- [What is expected]
Everything from the line that has "Screen dimensions: 1200x675" to the last line of the listing must be repeated exactly, and nothing more; omit the pictures.
>>>
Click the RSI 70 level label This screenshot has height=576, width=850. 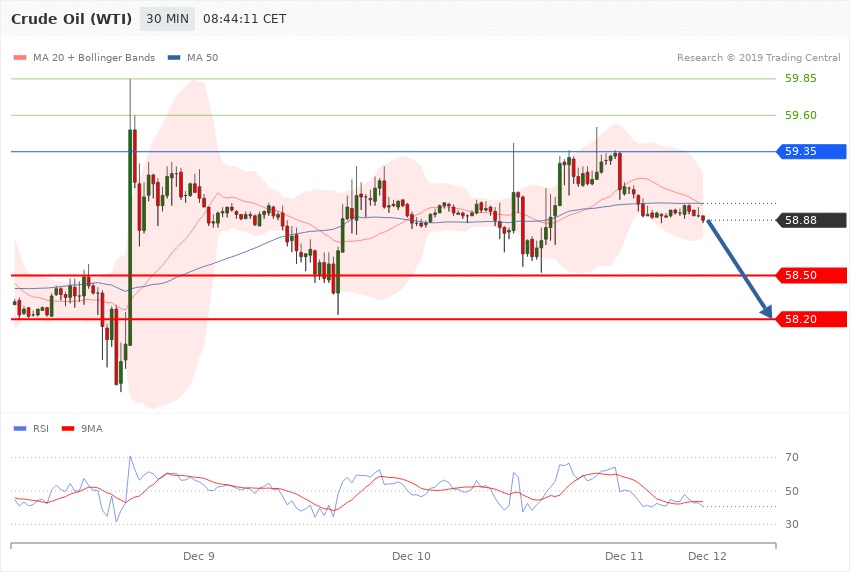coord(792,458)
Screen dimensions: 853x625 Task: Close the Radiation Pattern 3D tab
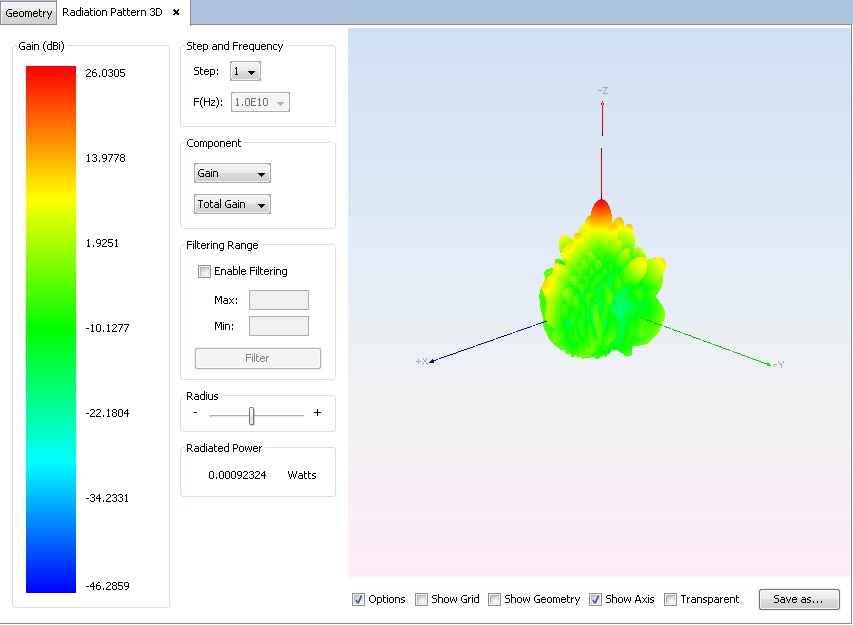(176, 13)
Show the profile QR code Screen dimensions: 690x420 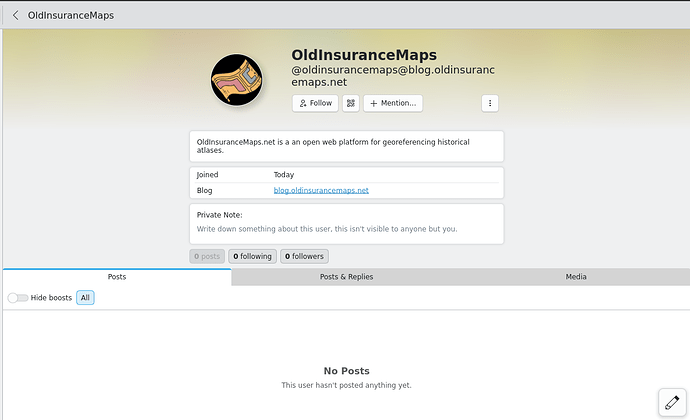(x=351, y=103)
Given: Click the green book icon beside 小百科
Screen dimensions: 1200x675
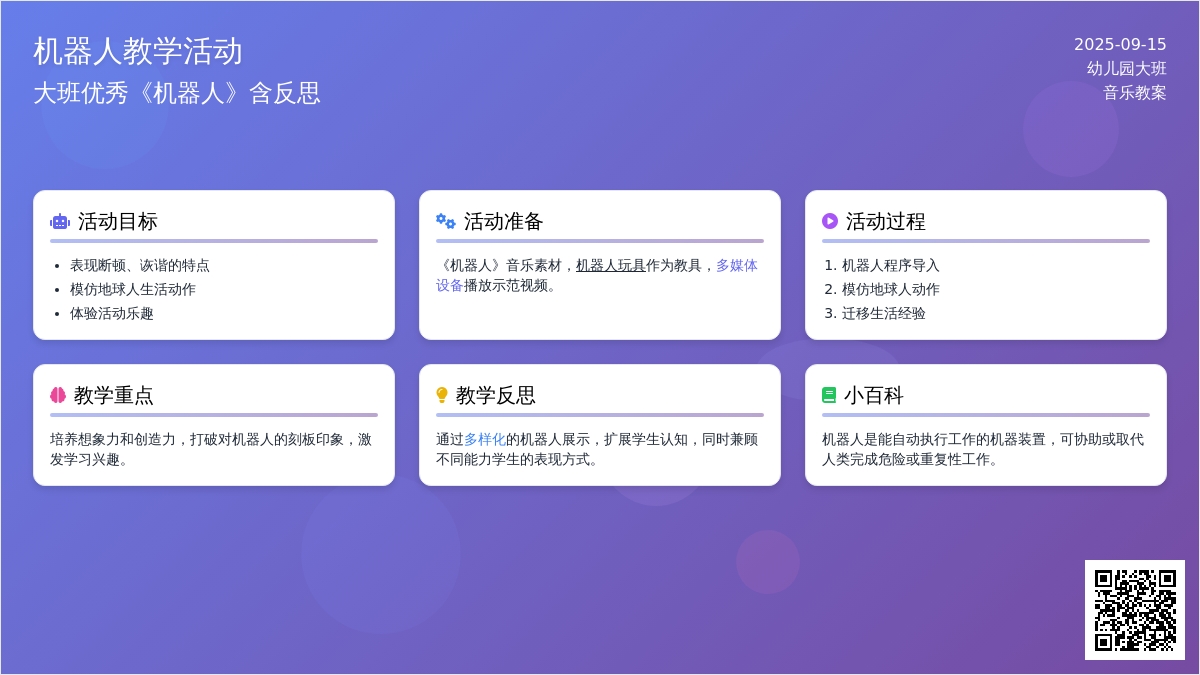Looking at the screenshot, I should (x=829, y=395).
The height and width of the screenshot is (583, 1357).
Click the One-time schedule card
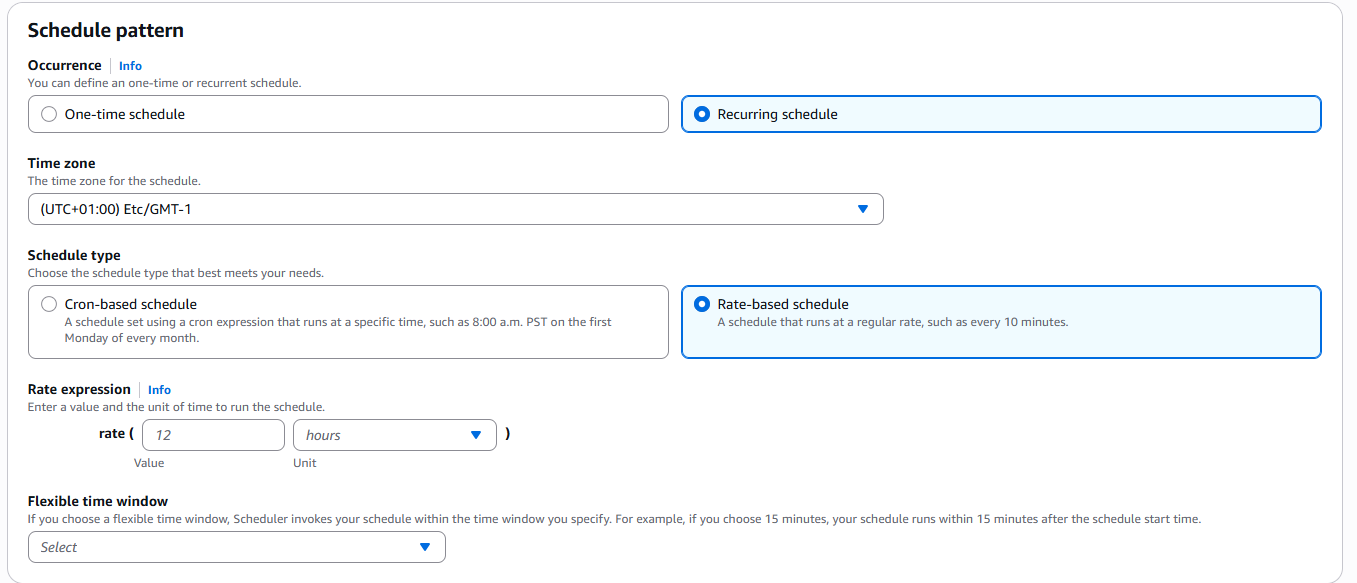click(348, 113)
<<<
- [Solution to this exercise]
Screen dimensions: 1200x675
Looking at the screenshot, I should (x=829, y=395).
The height and width of the screenshot is (583, 1357).
Click the One-time schedule card
click(348, 113)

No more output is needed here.